Ever wonder when a performer stops being just a singer and starts becoming an icon? For Dolly Parton, that moment happened in October 1971. Before this, she was largely seen as the girl singer on Porter Wagoner’s arm—a powerhouse talent, sure, but playing second fiddle.

Then came Coat of Many Colors.

It’s the record that proved Dolly was a world-class songwriter who could find the universal in the deeply personal. It’s lean, it’s mean (at under 30 minutes), and it’s arguably one of the most important blueprints for modern country music. From the Library of Congress to the top of Rolling Stone lists, this album is the bedrock of the Dolly legend. It’s where the “Iron Butterfly” first took flight.

  • The Receipt that Changed Everything
  • Dolly didn’t have a notepad handy when inspiration struck for the title track while on a tour bus with Porter Wagoner.

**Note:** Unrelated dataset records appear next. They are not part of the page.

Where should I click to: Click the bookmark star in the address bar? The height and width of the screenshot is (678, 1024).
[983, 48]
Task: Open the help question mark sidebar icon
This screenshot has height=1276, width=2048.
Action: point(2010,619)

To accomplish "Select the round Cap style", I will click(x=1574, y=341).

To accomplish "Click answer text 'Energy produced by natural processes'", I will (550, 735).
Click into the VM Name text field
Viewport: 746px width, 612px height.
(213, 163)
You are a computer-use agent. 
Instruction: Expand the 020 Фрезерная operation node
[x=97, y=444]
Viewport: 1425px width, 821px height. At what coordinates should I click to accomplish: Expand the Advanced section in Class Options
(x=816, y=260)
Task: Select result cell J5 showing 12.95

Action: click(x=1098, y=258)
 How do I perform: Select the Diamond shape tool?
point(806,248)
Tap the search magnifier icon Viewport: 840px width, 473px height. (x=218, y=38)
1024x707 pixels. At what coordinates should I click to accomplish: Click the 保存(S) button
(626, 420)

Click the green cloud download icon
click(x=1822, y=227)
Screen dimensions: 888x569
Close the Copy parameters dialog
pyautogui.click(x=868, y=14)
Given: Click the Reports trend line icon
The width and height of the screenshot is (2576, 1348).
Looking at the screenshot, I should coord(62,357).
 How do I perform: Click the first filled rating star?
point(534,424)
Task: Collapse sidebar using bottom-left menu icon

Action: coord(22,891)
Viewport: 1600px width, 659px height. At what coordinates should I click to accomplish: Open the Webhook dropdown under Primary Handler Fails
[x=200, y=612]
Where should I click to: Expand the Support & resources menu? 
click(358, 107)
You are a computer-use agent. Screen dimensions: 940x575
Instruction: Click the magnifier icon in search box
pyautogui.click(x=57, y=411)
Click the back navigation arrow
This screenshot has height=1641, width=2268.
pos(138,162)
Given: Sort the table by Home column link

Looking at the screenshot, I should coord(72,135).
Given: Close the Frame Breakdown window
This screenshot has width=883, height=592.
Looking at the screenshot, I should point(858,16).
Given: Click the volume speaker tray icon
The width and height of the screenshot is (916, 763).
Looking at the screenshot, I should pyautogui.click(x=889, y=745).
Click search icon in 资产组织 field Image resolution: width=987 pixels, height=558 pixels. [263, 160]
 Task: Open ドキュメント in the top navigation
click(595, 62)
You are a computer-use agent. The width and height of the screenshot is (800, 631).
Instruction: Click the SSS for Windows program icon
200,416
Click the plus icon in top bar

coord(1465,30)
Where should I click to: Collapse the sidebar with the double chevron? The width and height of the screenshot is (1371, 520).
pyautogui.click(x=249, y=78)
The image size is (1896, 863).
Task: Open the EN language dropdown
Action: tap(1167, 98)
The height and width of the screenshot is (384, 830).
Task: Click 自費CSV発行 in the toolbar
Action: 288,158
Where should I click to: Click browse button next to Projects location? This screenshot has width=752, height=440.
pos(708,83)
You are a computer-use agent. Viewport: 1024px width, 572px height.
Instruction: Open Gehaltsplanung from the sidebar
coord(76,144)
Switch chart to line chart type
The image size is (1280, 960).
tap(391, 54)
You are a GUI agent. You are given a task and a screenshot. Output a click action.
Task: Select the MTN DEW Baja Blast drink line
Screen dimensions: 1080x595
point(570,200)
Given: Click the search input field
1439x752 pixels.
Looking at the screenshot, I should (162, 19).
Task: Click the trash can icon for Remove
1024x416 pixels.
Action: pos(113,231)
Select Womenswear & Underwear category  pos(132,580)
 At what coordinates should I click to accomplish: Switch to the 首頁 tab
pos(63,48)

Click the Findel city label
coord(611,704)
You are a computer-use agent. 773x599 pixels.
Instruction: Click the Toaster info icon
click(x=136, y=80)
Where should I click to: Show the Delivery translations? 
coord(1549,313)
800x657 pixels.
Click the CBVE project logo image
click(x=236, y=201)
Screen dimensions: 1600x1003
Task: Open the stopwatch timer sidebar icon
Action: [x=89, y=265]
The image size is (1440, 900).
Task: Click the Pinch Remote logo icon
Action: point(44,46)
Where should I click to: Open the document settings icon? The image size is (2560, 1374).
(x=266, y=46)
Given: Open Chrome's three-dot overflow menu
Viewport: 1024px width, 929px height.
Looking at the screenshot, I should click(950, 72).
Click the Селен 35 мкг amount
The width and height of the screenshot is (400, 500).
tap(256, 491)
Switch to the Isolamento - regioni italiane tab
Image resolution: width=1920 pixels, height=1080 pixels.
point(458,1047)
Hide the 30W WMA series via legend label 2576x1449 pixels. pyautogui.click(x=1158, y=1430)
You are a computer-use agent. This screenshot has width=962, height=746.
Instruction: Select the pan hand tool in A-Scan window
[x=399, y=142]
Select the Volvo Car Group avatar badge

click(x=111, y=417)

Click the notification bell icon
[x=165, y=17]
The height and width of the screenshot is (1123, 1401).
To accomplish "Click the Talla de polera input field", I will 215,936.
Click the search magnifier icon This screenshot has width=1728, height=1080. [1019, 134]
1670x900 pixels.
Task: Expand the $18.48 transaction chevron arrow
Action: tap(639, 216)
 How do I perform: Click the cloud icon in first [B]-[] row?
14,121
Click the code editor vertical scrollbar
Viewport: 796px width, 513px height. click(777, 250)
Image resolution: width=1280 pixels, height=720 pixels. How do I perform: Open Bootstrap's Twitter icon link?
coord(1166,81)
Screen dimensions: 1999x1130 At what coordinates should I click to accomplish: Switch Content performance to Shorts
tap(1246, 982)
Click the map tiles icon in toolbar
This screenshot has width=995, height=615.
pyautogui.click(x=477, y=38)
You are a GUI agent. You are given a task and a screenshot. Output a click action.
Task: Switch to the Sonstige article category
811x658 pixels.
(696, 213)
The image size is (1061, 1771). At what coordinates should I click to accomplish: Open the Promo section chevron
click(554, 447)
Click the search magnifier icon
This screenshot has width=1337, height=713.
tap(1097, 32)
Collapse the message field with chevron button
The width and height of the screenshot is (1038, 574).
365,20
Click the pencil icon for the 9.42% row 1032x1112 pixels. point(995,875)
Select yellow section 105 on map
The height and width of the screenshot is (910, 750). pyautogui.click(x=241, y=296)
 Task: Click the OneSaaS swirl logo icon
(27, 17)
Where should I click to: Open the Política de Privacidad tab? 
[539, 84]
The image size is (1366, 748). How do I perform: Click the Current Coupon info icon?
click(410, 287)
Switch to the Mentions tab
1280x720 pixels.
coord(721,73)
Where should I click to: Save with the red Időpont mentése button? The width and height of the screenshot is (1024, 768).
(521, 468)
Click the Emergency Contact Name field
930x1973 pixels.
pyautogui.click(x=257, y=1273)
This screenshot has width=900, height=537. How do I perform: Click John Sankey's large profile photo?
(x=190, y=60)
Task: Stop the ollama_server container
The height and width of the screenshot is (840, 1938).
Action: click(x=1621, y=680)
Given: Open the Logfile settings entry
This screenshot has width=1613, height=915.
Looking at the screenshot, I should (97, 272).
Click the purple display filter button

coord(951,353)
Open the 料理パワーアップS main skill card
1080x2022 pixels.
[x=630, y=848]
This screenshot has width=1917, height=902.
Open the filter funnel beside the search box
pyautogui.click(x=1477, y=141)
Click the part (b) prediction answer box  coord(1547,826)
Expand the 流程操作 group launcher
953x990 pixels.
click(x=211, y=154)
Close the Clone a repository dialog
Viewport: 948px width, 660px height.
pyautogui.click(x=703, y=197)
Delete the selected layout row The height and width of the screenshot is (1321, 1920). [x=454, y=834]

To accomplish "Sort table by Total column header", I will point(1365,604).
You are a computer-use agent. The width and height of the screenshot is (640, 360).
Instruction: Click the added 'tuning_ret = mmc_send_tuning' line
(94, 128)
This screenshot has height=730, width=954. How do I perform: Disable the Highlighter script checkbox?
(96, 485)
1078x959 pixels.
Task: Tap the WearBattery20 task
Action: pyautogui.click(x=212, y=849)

She famously scribbled the lyrics on the back of a dry-cleaning receipt for one of Wagoner’s suits; he later had that piece of paper framed, and it now sits in the Chasing Rainbows Museum.
  • The Mystery of the Vanishing Verse
  • If you look at the lyric sheet of the 1975 Best of Dolly Parton compilation, you’ll find a “ghost verse” that doesn’t appear on the actual recording. It serves as a final moral to the story, emphasizing that no material wealth is as precious as her mother’s memory, yet Dolly chose to leave it off the studio version for a punchier ending.
  • A Productivity Record for the Books
  • 1971 was the year Dolly decided to outwork everyone in Nashville. Coat of Many Colors was actually one of three studio albums she released that single year, alongside The Golden Streets of Glory and Joshua, marking the most prolific 12-month stretch of her entire career.
  • The Slow Burn to the “Trio” Supergroup
  • The track “My Blue Tears” is a masterclass in songwriting that Dolly refused to let go of. After its 1971 debut, she re-recorded it in 1978 with Emmylou Harris and Linda Ronstadt for a project that sat on the shelf for years before finally surfacing on Ronstadt’s Get Closer and later the legendary Trio album.
  • The Mother’s Re-Creation
  • While the song is a tribute to the original coat made of rags, that garment was actually used for other purposes and lost to time. To ensure fans could see what the song was about, Dolly’s mother, Avie Lee Parton, actually sewed a brand-new “re-creation” of the famous coat specifically to be put on display at Dollywood.